Coming to Nakusp was “an accident,” in the words of Amyot. A friend who used to come camp in town heard they were on their way and convinced them to visit him here. It didn’t take long for them to fall in love with the area, although it took a while for them to make it here.

Eventually and inevitably, the Amyots found their dream home near Summit Lake.

“Everybody says it’s the wrong place, but we think it’s the right place,” Amyot said, recognizing that many people often think, incorrectly, that there isn’t enough sunlight in the narrow valley where he lives. “We get lots of snow, sure,” he conceded.

After finally making it here, Amyot began working at then-Loma Lumber to make the living necessary to stay in the area.

“We aren’t rich,” said Amyot, “everyone thinks if you’re from Calgary you’ve got lots of money.” Not so, in his case, and the flooring professional has been working steadily since, both as a contractor and in the retail end of things, to make ends meet.

Newspaper went up in the storefront windows at 212B Broadway a couple months ago, and One Time Electrical opened soon after with a free lunch for local contractors, but little fanfare other than that.

From the outside, the store remained unremarkable, with the only visible change being the addition of a couple of signs. Inside, however, the store is bright and full of sample books, rolls of electrical wiring, racks with odds and ends needed to wire a house and make it liveable. The bright lighting and a black couch and coffee table with bright green and orange silicon coasters shaped like flowers, a touch of design in the otherwise functional space, create a welcoming environment perfect for perusing paint swatches.

The store is the collaborative effort of Amyot and electrician Jacob Butt who decided to put their expertise to use in the retail world as well. With their flooring and electrical knowledge, Amyot and Butt have brought in products that they know and trust, making them available for anyone in town who needs them.
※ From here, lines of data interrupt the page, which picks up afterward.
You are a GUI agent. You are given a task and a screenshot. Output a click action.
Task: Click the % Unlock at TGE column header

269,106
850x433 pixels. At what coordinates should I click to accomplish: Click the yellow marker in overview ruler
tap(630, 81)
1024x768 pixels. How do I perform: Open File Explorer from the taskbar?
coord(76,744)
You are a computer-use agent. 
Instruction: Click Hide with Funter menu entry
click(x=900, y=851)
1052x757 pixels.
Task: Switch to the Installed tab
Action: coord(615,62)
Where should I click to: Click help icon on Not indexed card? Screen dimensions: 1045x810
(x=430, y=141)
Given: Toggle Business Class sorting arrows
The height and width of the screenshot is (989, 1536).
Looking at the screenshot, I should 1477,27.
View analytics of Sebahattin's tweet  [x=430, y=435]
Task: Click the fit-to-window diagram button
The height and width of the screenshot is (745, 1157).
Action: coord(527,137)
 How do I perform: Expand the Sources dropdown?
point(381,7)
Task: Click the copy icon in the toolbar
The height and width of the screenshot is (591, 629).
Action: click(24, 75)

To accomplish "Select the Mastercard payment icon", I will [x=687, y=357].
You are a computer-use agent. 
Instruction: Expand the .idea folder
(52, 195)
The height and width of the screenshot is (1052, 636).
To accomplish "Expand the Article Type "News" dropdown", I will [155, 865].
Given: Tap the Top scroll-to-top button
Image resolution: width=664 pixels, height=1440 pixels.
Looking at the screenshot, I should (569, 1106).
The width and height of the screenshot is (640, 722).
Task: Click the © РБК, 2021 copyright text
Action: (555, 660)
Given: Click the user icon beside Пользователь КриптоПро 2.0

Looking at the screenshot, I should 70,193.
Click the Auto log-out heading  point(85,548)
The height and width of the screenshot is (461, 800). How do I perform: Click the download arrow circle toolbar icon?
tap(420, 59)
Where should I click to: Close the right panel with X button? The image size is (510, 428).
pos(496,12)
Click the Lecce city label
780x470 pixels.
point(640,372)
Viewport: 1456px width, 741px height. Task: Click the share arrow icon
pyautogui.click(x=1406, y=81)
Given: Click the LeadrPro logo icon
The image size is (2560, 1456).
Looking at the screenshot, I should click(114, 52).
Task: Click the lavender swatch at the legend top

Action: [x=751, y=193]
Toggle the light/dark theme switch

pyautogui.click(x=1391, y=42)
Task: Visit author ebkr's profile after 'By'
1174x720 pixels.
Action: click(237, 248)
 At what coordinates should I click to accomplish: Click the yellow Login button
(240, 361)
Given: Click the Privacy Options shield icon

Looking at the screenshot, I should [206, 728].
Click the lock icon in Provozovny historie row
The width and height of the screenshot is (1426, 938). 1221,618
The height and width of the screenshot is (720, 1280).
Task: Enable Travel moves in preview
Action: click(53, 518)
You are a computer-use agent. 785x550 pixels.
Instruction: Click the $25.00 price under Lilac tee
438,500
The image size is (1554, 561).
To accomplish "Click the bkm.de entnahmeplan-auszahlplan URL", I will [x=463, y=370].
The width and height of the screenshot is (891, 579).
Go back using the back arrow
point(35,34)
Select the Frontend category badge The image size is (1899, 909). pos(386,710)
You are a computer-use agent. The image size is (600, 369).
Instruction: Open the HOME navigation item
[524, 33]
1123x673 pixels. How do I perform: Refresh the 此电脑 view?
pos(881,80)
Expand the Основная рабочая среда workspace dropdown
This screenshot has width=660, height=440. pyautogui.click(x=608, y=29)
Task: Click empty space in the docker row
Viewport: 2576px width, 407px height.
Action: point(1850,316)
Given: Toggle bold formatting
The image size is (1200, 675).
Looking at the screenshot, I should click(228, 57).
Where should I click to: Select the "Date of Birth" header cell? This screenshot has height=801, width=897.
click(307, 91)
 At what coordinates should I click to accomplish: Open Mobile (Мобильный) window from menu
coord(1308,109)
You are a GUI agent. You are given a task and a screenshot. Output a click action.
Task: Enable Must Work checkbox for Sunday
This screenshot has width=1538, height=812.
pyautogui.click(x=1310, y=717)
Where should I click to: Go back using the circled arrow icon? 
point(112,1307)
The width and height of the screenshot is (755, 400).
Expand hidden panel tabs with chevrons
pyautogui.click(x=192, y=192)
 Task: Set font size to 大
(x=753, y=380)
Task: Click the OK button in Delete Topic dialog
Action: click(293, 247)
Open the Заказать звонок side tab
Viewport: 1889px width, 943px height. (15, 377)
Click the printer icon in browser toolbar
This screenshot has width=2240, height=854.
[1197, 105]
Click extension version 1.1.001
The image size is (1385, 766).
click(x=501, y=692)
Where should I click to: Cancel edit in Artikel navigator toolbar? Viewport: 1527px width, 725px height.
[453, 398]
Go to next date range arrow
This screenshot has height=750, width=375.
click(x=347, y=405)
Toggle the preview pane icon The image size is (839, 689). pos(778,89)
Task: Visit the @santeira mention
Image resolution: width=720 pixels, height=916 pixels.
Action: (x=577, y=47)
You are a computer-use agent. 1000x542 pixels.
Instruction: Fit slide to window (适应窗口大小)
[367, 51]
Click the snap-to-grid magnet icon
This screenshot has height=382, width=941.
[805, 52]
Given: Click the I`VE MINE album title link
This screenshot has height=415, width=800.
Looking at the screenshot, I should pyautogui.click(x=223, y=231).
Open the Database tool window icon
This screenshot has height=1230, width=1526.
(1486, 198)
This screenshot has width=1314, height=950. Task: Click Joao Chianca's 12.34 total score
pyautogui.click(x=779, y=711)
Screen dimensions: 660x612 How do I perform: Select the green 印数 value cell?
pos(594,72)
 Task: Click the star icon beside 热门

The store has recently expanded its inventory, adding General Paint and a line of industrial-strength but eco-friendly cleaning and refinishing products from Québec. Amyot is about to try out some of the new green  refinishing products out at Halcyon Hot Springs as part of a flooring project there.

Business appears to flows both ways at One Time Electrical: visitors to the store can find a local contractor (there is a raft of business cards on the front coffee table), and Amyot and Butt’s clients can come to the store to find products that they may want.

It sounds like Amyot prefers to be out of the store in his truck, or on a job site, as nice as the space is. Manning the business in his absence are Brennen Livingstone and Stephanie Dieterman. Dieterman was wrangling data into some new software in the back when I visited, a system she was learning that kept track of inventory and more while Livingstone was stationed at the front counter. The young man has also been dabbling in design, with one of his most recent ventures being their store flyer.

“In a place like here, you have to think long term. That’s what you have to do to say here,” Amyot stated, who is realistic but also optimistic about the future of the store. “If people work hard at it, there will be work,” he said, hoping that his store would be one more opportunity for people to keep busy with work.